Smaller, lighter, better batteries, the amount of TV shows that now have obvious POV/GoPro stuff in them is increasing fast, lots of shots with cams stuck on cars, bikes and more – for these guys they are almost a disposable asset that can be thrown around – I’m sure they get a bulk discount but I’d be interested to see the sales figures
Yea, but no.
We do use them. But despite what GoPro would tell you it’s not really broadcast quality footage, if you look out for it you can spot the GoPro shots a mile off. There’s also issues with editing the footage as there’s no inbuilt timecode.

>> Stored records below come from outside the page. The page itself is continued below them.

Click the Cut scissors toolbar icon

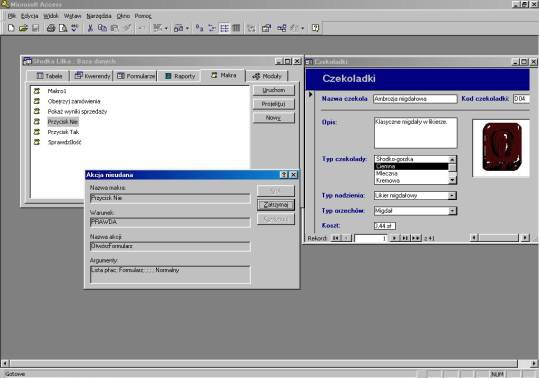point(90,28)
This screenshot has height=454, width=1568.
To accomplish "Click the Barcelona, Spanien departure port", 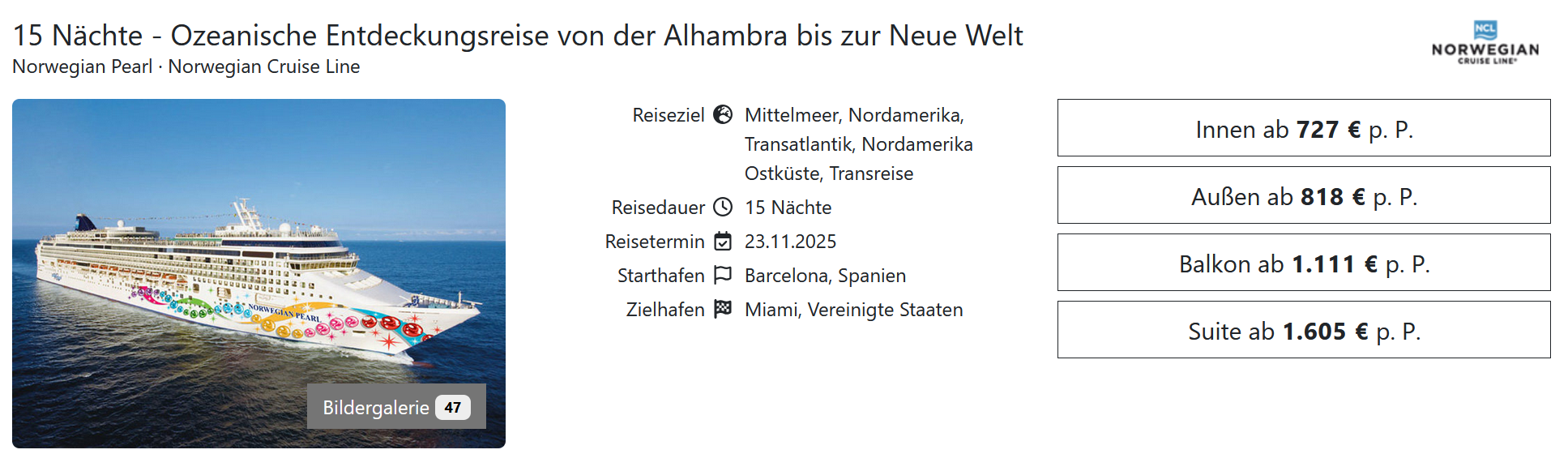I will click(x=825, y=276).
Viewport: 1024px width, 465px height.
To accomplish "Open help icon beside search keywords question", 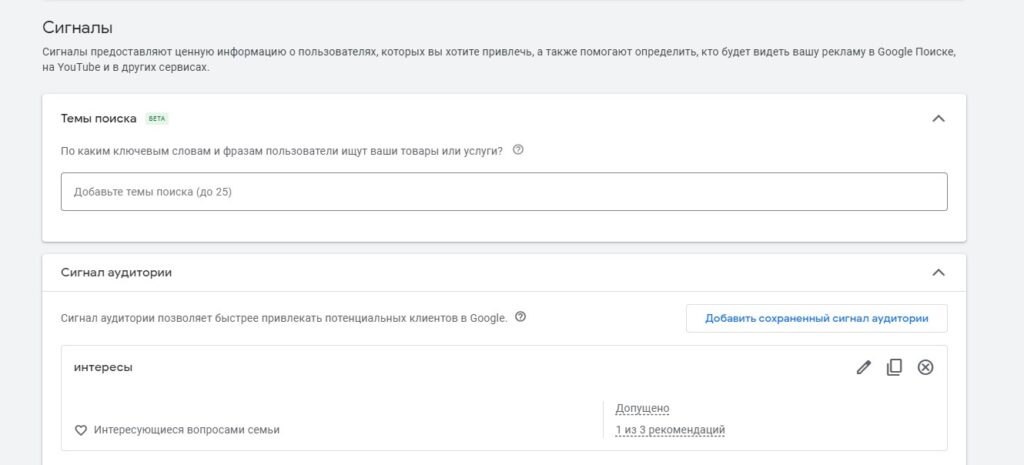I will click(518, 151).
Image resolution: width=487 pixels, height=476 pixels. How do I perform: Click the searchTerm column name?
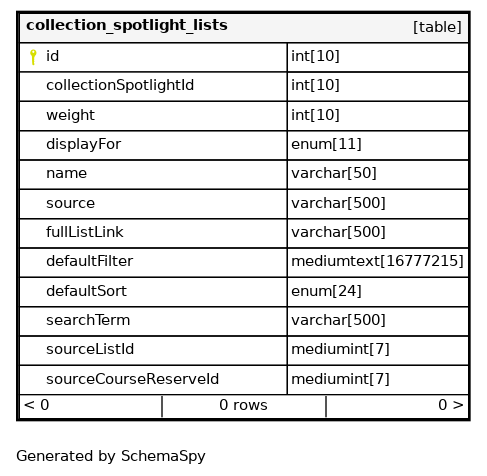point(88,320)
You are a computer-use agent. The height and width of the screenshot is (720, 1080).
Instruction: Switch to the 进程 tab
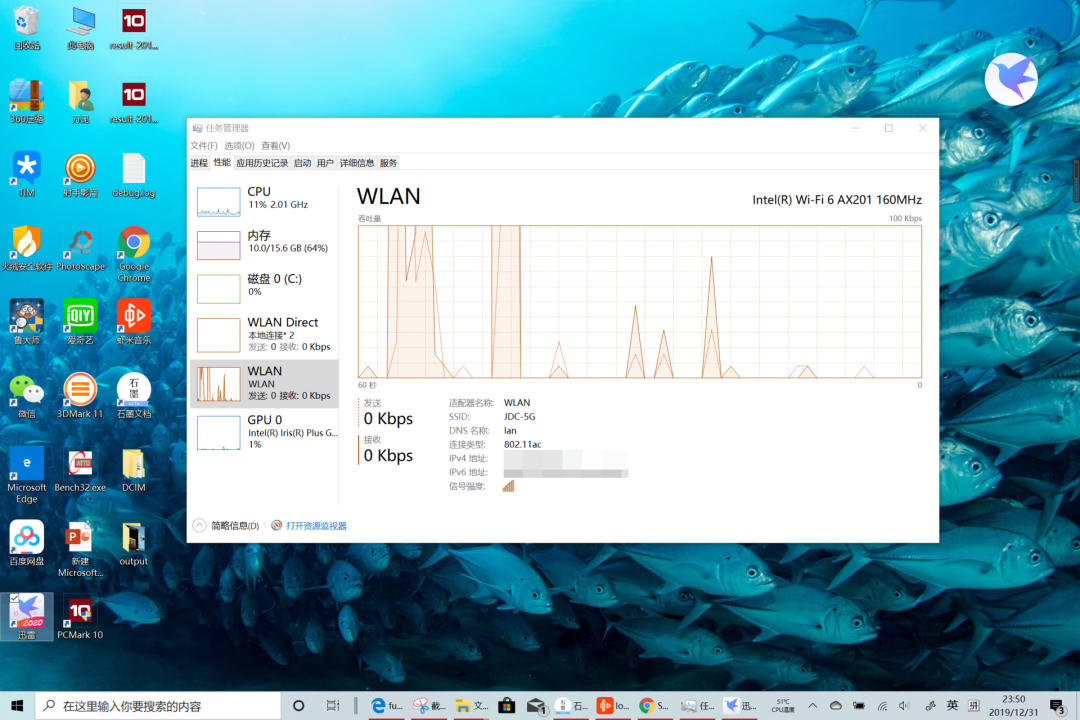(x=199, y=163)
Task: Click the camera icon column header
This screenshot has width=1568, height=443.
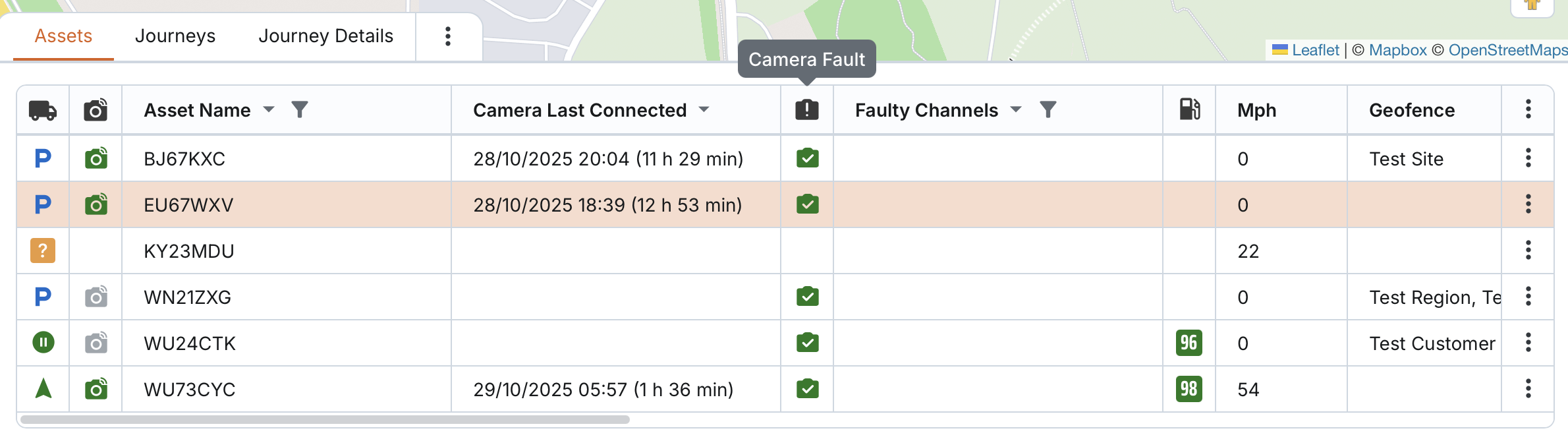Action: tap(96, 110)

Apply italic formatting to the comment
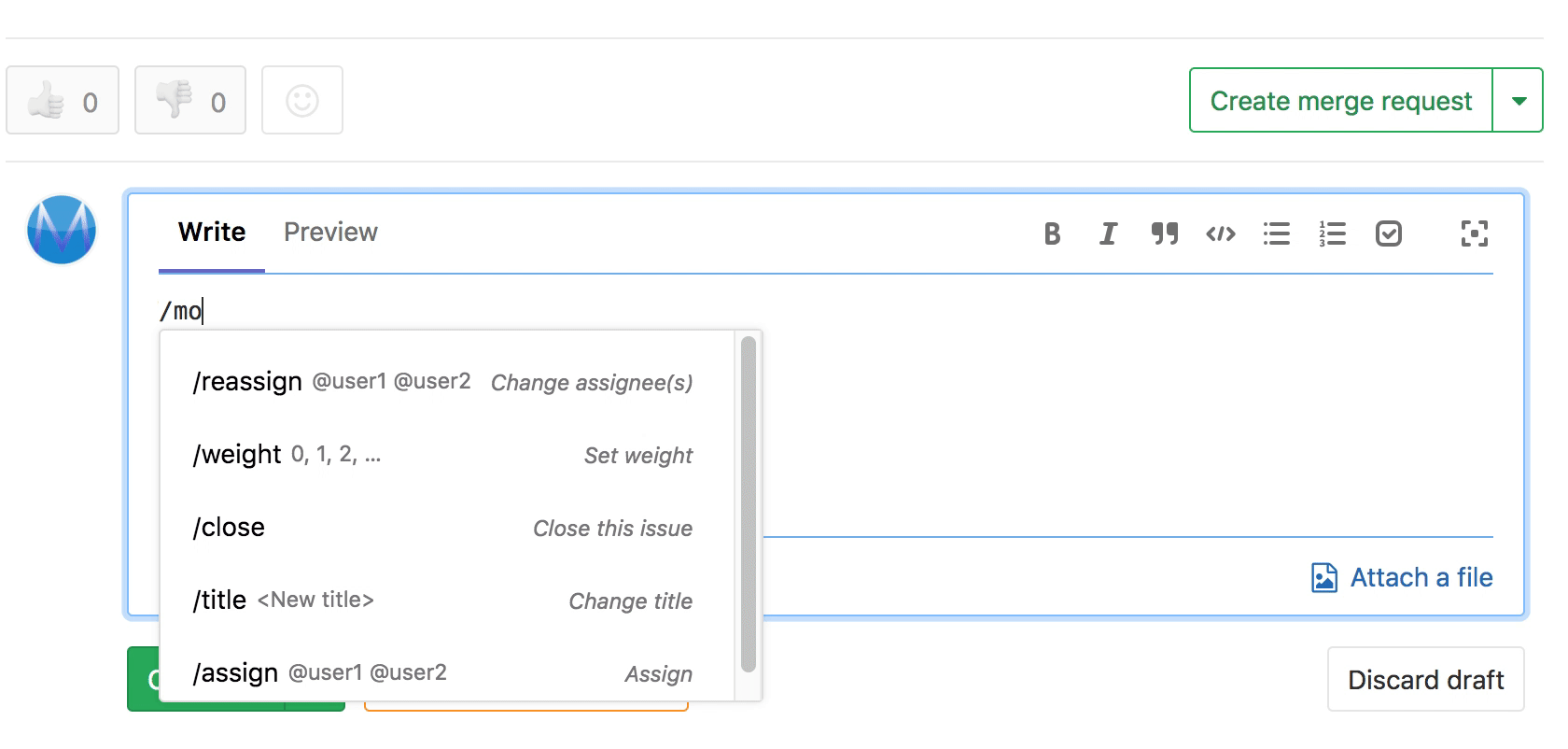tap(1108, 233)
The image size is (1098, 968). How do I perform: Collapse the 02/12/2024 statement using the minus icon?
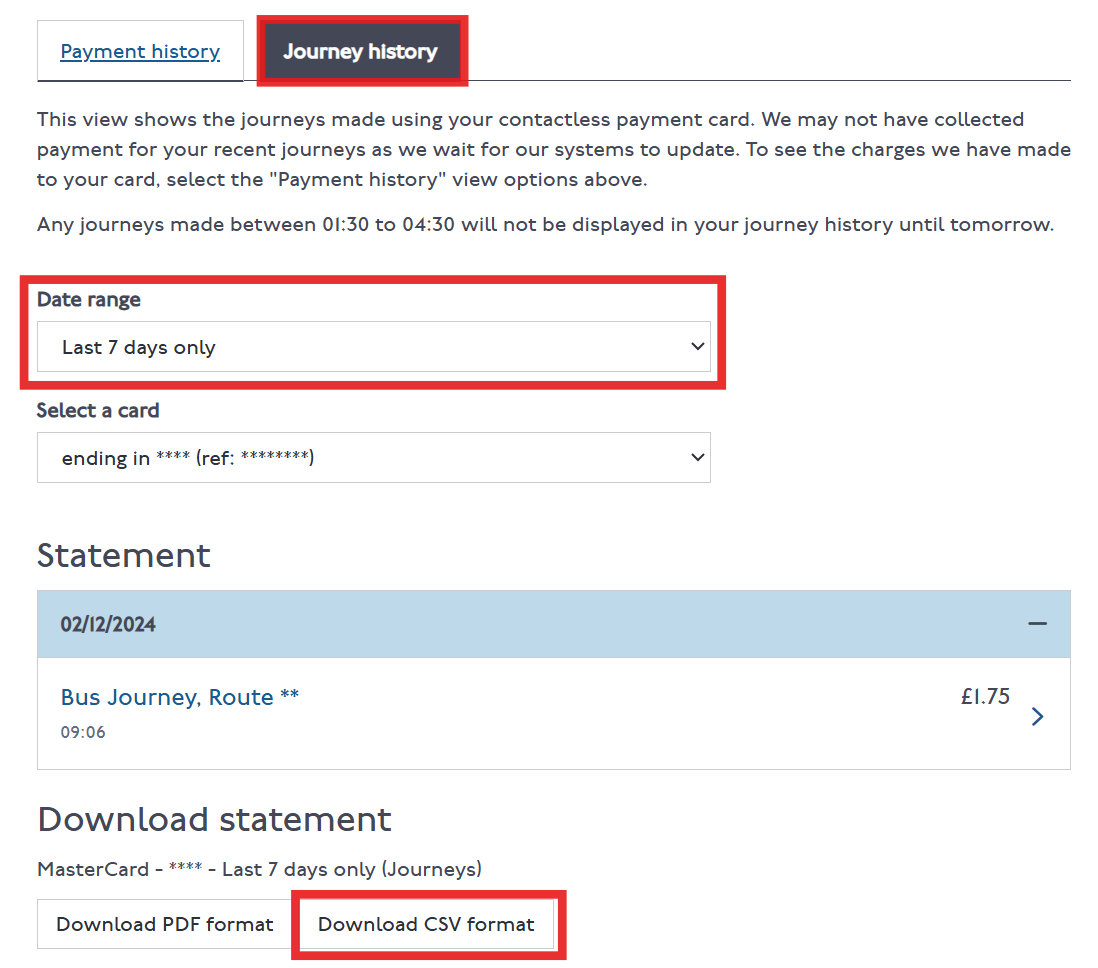click(1037, 623)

If you look at Top Gear a few years ago years ago, that’s a GoPro inside the car, you can tell because the dynamic range is woeful. If you watch TG now, or The Grand Tour the in car stuff is shot with Panasonic GH4’s (the image stabilisation in the GH5 doesn’t lend itself to in/on car shooting).
There are far far better cameras for professional filming, they just cost more. For example the lense for a Toshiba IK-HD5 costs about 3x as much as the most expensive Go-Pro (and the camera’s about 10x, and you need a recorder, monitor, audio mixer, audio embedder, control interfaces, an engineer to rig it etc etc). We’re filming a show at the moment and per car is in the region of £40k of kit (and no Go-Pro’s).
Go-Pro’s do get used, but usually only as a last resort or for budget reasons, or there isn’t the crew available to do it properly.